마지막으로 hook을 지우고싶다면 아래처럼 지워주면 되는데, model training과정에서 activation을 뽑아 l2 norm을 측정하는 것 자체가 overhead가 될 수 있으므로 원하는 시점이 아니라면 지우는 것을 추천한다.

h1.remove()
h2.remove()
h3.remove()

Stable Diffusion Example

당연하게도 huggingface transformers나 diffusers등의 model class들 또한 모두 pytorch의 nn.module을 상속받기 때문에 쉽게 hook을 걸어 model behavior를 분석할 수 있다.

sd_hook_example_fig Fig.

for name, module in pipe.unet.named_modules():
    if isinstance(module, nn.Linear):
        module.register_forward_hook(get_features(name))

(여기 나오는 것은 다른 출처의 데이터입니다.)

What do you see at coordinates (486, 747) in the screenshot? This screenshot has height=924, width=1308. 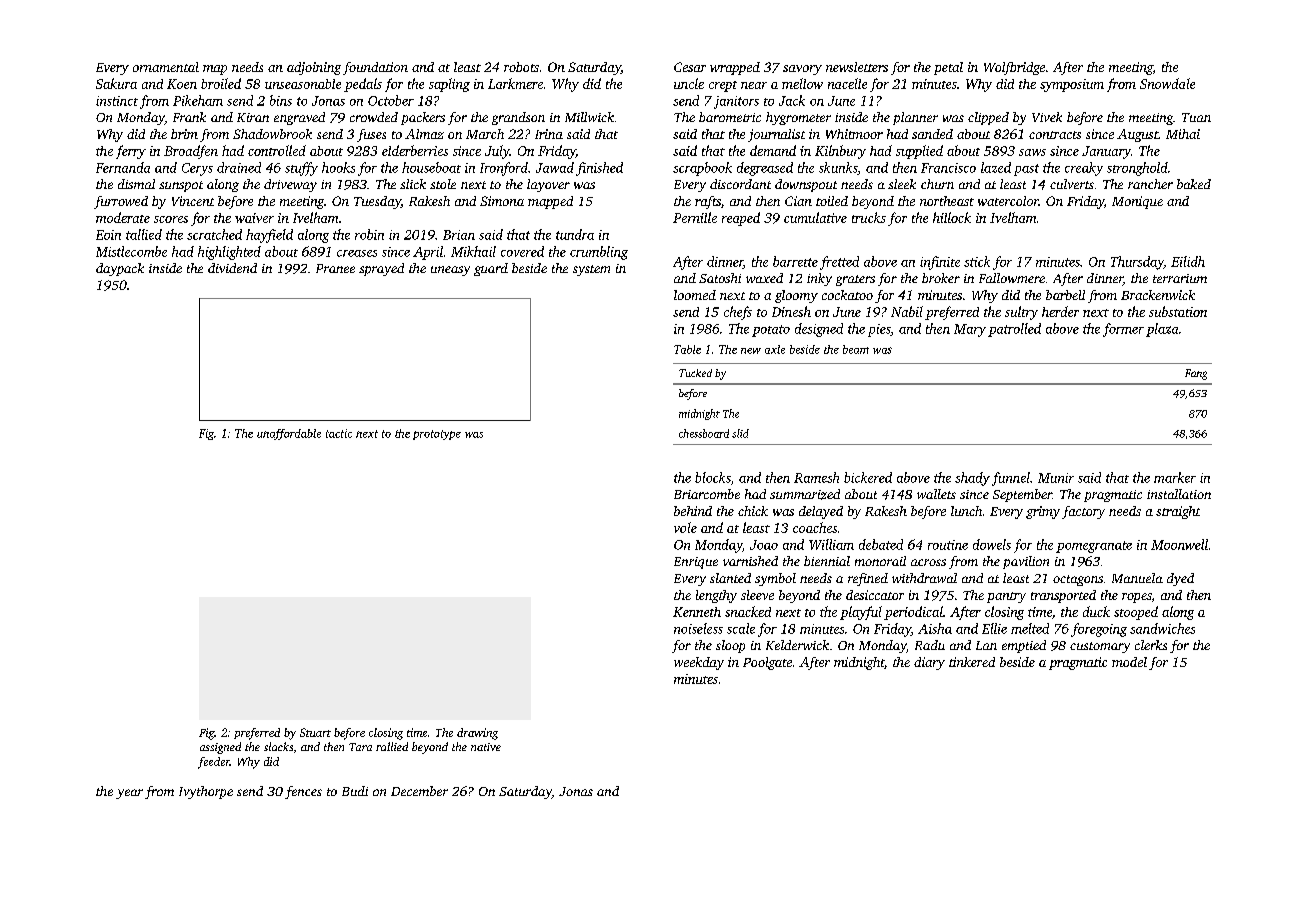 I see `native` at bounding box center [486, 747].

out = pipe(prompt="a cute cat", num_inference_steps = 5)
out.images[0]

for k,v in features.items():
    print(k)

Memory Efficient Fused Optimizer (optimizer.step() In Backward)

이번에는 Pytorch Optimizer가 parameter를 update할 때 memory를 아끼기 위해 hook을 걸어볼 것이다. Memory save를 하는 key idea는 다음과 같다.

보통의 pytorch default backward engine이 모든 parameter에 대한 gradient를 다 계산하고 한 번에 update 함
하지만 chain rule에 의해 end point에서 부터 backprop을 할 때 weight의 parameter를 즉각적으로 update하고 release 하면 memory를 최대한 아낄 수 있음

이는 register_post_accumulate_grad_hook를 사용해서 구현할 수 있는데, 구현을 위해 Vision Transformer (ViT)를 학습하는 상황을 가정해보자.

import torch
from torchvision import models
from pickle import dump

model = models.vit_l_16(weights='DEFAULT').cuda()
optimizer = torch.optim.Adam(model.parameters())

IMAGE_SIZE = 224
def train(model, optimizer):
    # create our fake image input: tensor shape is batch_size, channels, height, width
    fake_image = torch.rand(1, 3, IMAGE_SIZE, IMAGE_SIZE).cuda()

    # call our forward and backward
    loss = model.forward(fake_image)
    loss.sum().backward()

    # optimizer update
    optimizer.step()
    optimizer.zero_grad()

for _ in range(3):
    train(model, optimizer)

이렇게 model을 학습하는 경우 우리는 VRAM memory 상태를 아래처럼 profiling할 수 있다.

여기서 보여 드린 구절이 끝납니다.